**** Data for review

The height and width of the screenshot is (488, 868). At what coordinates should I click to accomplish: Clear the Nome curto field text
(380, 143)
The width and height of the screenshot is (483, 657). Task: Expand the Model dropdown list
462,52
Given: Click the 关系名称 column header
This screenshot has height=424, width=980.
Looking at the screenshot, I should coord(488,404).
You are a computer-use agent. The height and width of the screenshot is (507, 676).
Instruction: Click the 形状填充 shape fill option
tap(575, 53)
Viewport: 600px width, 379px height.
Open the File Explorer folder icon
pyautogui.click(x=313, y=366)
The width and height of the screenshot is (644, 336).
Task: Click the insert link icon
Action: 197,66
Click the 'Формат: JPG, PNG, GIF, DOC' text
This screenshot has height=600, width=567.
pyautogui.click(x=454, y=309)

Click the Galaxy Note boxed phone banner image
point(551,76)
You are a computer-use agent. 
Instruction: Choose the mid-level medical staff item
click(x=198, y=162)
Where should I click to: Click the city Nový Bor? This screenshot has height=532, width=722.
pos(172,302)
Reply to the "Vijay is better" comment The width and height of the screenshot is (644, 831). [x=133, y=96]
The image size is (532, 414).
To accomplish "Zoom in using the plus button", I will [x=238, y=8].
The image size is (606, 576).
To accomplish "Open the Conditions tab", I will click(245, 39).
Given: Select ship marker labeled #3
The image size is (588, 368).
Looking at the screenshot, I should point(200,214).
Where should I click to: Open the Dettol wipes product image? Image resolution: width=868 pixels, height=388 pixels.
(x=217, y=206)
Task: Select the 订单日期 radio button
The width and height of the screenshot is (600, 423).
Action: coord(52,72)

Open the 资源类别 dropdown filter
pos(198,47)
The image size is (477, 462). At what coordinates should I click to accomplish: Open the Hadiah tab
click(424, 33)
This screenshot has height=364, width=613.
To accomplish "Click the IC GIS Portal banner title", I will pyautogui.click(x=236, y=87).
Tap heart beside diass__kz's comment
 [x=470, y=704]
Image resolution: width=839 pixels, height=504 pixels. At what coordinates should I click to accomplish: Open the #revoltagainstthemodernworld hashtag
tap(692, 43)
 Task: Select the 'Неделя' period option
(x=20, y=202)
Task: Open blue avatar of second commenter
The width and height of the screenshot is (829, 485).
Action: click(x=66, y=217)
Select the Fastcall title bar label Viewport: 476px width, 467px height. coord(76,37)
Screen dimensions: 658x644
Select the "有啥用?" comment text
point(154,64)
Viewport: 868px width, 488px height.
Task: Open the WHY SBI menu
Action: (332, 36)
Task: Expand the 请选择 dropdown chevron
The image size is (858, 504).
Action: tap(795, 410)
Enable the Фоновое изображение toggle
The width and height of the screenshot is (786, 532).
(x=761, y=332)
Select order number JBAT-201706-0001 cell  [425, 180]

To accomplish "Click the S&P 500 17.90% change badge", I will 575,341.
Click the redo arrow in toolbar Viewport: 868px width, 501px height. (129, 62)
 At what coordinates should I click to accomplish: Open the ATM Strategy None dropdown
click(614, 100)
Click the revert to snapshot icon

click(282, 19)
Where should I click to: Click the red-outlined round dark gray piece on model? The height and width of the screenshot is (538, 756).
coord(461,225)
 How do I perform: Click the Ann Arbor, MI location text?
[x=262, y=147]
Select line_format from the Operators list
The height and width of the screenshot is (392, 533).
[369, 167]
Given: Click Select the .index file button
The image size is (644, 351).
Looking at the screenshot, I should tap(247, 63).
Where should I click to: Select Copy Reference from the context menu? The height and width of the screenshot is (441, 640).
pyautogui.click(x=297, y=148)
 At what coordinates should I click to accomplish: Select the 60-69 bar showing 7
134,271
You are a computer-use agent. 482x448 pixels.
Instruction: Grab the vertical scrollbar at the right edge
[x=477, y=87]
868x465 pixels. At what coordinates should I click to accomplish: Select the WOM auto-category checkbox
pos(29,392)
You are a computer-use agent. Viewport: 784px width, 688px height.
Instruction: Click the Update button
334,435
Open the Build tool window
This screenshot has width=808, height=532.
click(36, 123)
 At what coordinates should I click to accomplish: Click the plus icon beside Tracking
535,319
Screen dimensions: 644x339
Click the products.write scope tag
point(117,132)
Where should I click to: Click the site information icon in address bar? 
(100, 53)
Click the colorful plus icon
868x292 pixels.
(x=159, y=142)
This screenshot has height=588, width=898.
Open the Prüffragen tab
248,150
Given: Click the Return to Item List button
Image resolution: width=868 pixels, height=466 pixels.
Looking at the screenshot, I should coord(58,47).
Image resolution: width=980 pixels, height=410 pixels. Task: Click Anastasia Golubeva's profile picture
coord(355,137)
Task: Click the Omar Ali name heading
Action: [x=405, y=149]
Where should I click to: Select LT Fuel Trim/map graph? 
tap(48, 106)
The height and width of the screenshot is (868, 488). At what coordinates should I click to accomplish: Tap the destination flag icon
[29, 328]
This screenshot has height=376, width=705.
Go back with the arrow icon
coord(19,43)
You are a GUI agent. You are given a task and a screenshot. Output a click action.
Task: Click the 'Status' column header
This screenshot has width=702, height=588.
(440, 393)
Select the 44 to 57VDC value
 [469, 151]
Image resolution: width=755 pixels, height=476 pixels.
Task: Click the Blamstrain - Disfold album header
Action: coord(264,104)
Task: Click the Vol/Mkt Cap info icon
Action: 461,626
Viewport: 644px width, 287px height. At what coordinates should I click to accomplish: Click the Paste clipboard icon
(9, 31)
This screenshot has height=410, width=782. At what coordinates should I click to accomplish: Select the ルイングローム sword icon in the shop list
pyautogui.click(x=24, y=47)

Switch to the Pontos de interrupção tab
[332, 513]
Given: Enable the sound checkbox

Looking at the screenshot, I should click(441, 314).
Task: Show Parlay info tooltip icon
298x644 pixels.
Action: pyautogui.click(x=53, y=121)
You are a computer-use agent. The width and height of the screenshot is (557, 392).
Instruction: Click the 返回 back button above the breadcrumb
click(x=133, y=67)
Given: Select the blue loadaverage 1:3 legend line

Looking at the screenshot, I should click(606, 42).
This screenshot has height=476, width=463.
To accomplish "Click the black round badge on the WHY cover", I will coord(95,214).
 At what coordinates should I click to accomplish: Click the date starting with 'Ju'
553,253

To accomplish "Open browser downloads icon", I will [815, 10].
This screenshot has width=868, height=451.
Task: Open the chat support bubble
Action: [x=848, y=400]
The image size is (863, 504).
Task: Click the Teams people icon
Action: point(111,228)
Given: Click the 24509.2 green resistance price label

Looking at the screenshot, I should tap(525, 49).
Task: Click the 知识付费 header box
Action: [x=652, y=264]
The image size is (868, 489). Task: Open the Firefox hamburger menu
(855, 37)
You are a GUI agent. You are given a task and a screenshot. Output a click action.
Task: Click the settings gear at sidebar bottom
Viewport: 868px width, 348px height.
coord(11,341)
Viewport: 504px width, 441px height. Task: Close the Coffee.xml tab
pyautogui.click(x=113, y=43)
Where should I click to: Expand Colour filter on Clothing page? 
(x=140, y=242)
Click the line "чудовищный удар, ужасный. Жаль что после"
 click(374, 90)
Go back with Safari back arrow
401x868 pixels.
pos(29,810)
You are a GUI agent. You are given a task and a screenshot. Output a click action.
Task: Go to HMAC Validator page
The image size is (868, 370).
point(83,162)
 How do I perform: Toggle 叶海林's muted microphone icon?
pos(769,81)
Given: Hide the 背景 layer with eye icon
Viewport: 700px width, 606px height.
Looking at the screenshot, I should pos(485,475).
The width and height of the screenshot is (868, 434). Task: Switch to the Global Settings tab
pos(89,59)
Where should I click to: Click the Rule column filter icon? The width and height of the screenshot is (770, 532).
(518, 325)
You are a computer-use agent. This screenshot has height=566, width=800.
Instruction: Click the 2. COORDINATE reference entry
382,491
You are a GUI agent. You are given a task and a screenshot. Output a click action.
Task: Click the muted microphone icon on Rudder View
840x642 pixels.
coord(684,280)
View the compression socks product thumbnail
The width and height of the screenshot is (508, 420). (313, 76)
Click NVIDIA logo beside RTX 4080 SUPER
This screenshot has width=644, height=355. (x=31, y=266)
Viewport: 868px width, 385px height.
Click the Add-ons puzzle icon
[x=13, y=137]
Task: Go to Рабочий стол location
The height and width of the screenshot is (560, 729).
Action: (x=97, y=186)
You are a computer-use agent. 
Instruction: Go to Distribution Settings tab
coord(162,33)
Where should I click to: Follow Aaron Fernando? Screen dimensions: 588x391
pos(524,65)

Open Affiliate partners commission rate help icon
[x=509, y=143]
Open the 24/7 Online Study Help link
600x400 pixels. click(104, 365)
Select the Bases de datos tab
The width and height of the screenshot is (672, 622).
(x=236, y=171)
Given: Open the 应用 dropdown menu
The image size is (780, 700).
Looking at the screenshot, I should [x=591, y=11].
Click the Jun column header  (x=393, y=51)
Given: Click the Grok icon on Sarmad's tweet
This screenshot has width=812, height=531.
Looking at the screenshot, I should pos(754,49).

********

■ **Work request**: List every line in the records above that contains the word "title".

■ **Completed task**:
To accomplish "Click the IC GIS Portal banner title", I will pyautogui.click(x=236, y=87).
Select the Fastcall title bar label Viewport: 476px width, 467px height. coord(76,37)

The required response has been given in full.